[Recorded data]
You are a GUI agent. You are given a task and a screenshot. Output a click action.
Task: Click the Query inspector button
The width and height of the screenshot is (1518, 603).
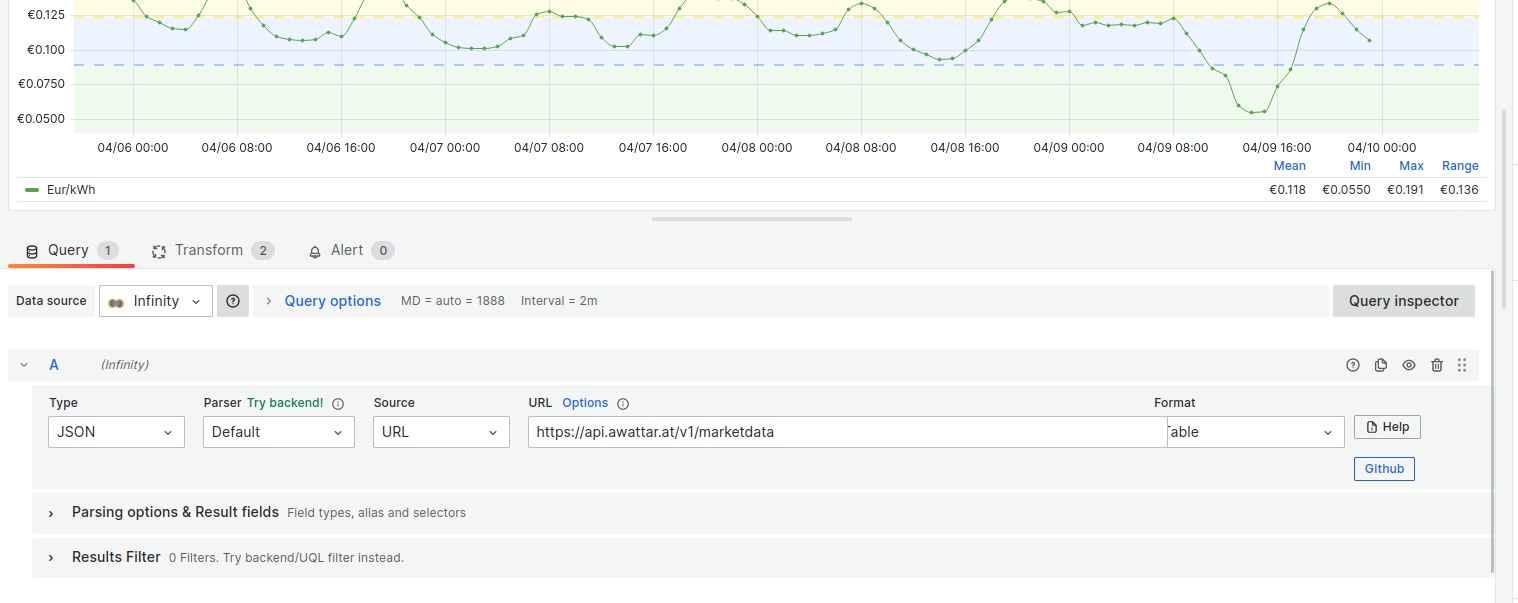click(x=1403, y=301)
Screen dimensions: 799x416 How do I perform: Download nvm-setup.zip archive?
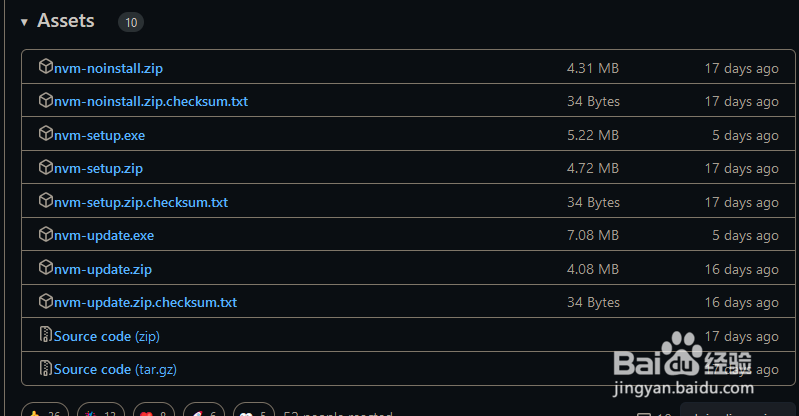pyautogui.click(x=98, y=169)
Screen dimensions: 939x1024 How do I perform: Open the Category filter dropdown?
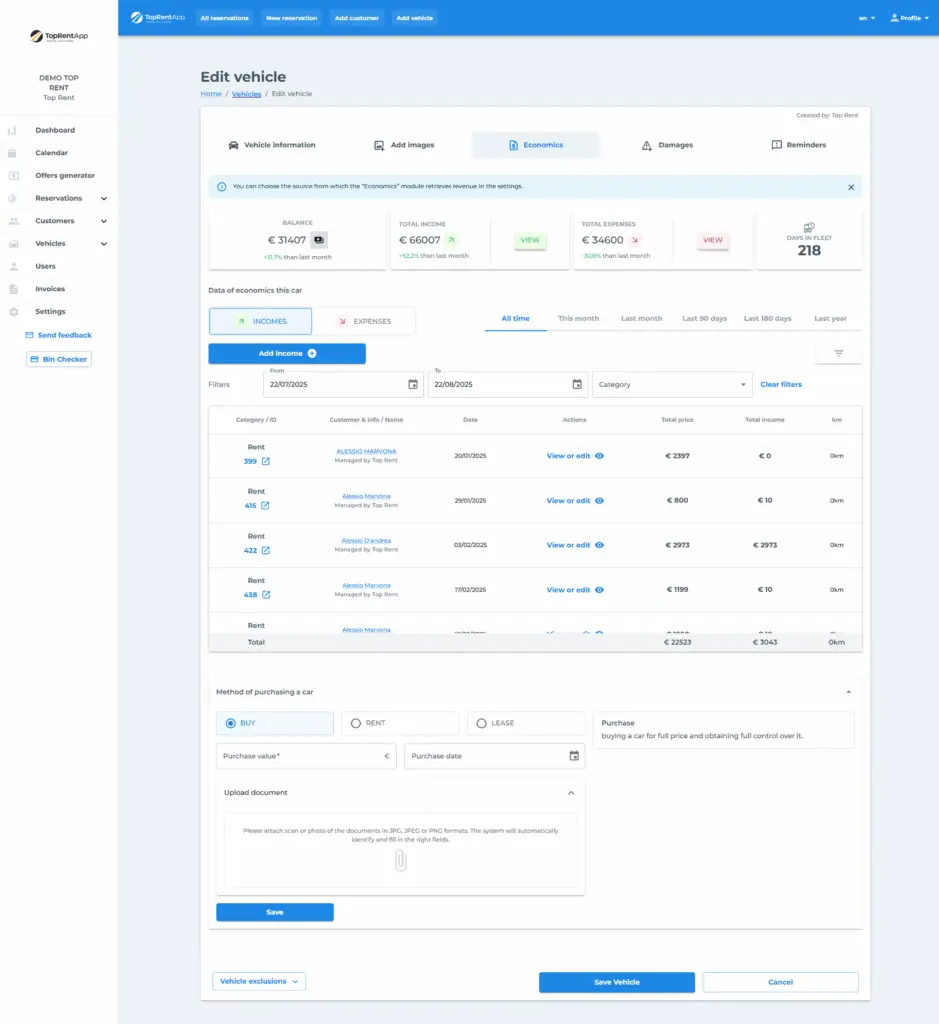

[Exercise objective] Count the lines in the records above that contain the string "screenshot", matching case exactly, and give only that number.

[Reply] 2